▶ [Exercise instructions] Return the entire news article below on the push for an FTC investigation of multilevel marketing firms, word for word.

FTC urged to investigate multilevel marketing firms such as Herbalife
|Herbalife Ltd. of Los Angeles has been fighting allegations it operates a pyramid scheme. (Mark Boster / Los Angeles Times)|
In a letter delivered to the FTC’s Washington offices Thursday, the group, led by Massachusetts attorney Douglas M. Brooks, urged the agency to crack down on an industry it says preys on low-income and unemployed workers with false hopes of easy wealth.
“The MLM industry has proved incapable of regulating itself, is rife with fraudulent and deceptive earnings claims and has caused — and will continue to cause — untold financial harm and misery to the poorest and most vulnerable of the consumers whom the commission was formed to protect,” the group’s letter said.
In addition to an investigation of the industry, the group asked the FTC to implement rules that would require multilevel marketing companies to disclose the past earnings and attrition rates of its salespeople.
Multilevel marketing is a business model in which companies allow the public to buy and sell their products, paying them commission for their sales as well as the sales made by others they recruit into the business.
The industry was put under pressure after hedge fund manager Bill Ackman made highly publicized claims Herbalife is a pyramid scheme. He called for an investigation of the company and announced his fund had bet more than $1 billion that its stock would fall, a position he recently trimmed after Herbalife’s stock doubled in value.
The company has denied Ackman’s allegations, noting it has been in business since 1980 and its business model is legal. Herbalife uses a network of hundreds of thousands of private distributors worldwide to sell a line of protein drink mixes, bars, vitamins and health and beauty products.
The call for an FTC crackdown follows several other complaints, including some from Latino rights groups, that Herbalife victimizes its distributors by selling false hopes of easy wealth when most of them fail.

▶ [Given information]

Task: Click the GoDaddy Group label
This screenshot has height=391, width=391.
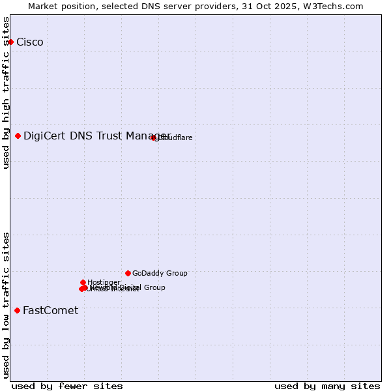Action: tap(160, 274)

* * *

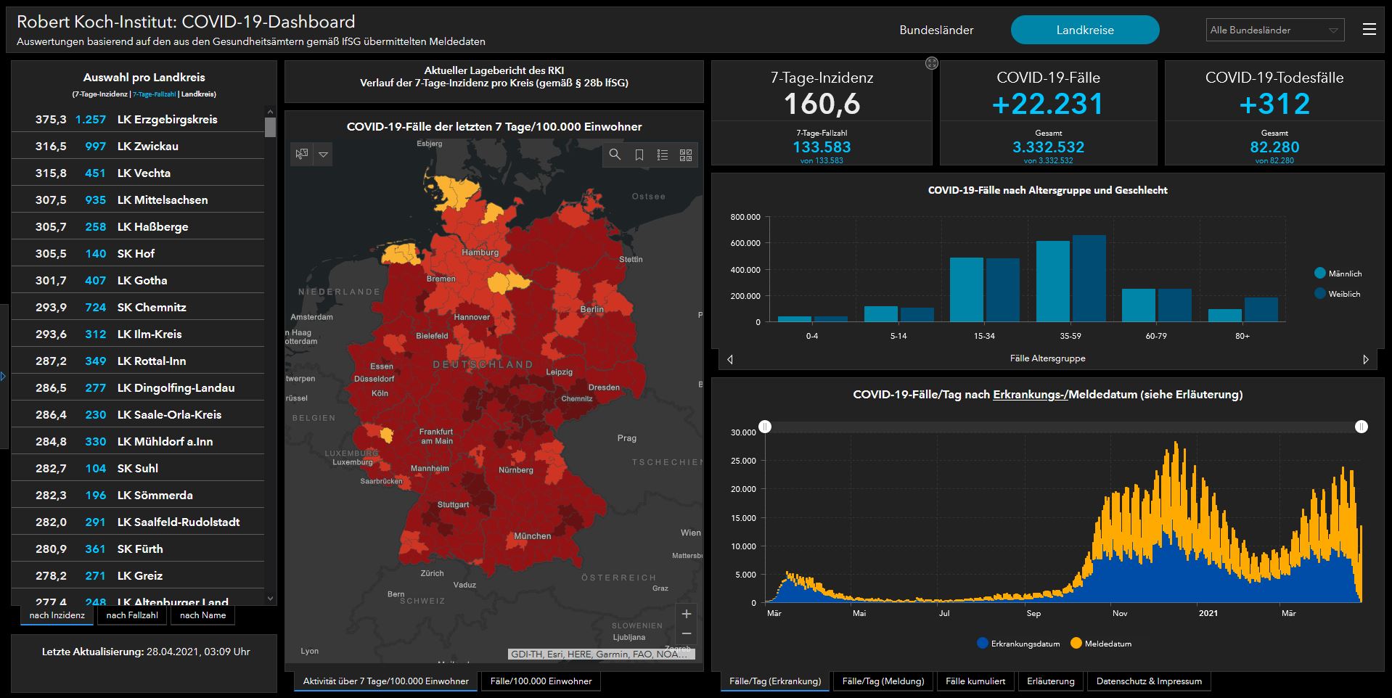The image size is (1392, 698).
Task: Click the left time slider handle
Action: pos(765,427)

* * *

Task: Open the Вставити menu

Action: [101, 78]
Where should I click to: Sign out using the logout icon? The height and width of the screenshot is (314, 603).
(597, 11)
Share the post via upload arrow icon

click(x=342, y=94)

▶ [Completed task]
FTC urged to investigate multilevel marketing firms such as Herbalife
|Herbalife Ltd. of Los Angeles has been fighting allegations it operates a pyramid scheme. (Mark Boster / Los Angeles Times)|
In a letter delivered to the FTC’s Washington offices Thursday, the group, led by Massachusetts attorney Douglas M. Brooks, urged the agency to crack down on an industry it says preys on low-income and unemployed workers with false hopes of easy wealth.
“The MLM industry has proved incapable of regulating itself, is rife with fraudulent and deceptive earnings claims and has caused — and will continue to cause — untold financial harm and misery to the poorest and most vulnerable of the consumers whom the commission was formed to protect,” the group’s letter said.
In addition to an investigation of the industry, the group asked the FTC to implement rules that would require multilevel marketing companies to disclose the past earnings and attrition rates of its salespeople.
Multilevel marketing is a business model in which companies allow the public to buy and sell their products, paying them commission for their sales as well as the sales made by others they recruit into the business.
The industry was put under pressure after hedge fund manager Bill Ackman made highly publicized claims Herbalife is a pyramid scheme. He called for an investigation of the company and announced his fund had bet more than $1 billion that its stock would fall, a position he recently trimmed after Herbalife’s stock doubled in value.
The company has denied Ackman’s allegations, noting it has been in business since 1980 and its business model is legal. Herbalife uses a network of hundreds of thousands of private distributors worldwide to sell a line of protein drink mixes, bars, vitamins and health and beauty products.
The call for an FTC crackdown follows several other complaints, including some from Latino rights groups, that Herbalife victimizes its distributors by selling false hopes of easy wealth when most of them fail.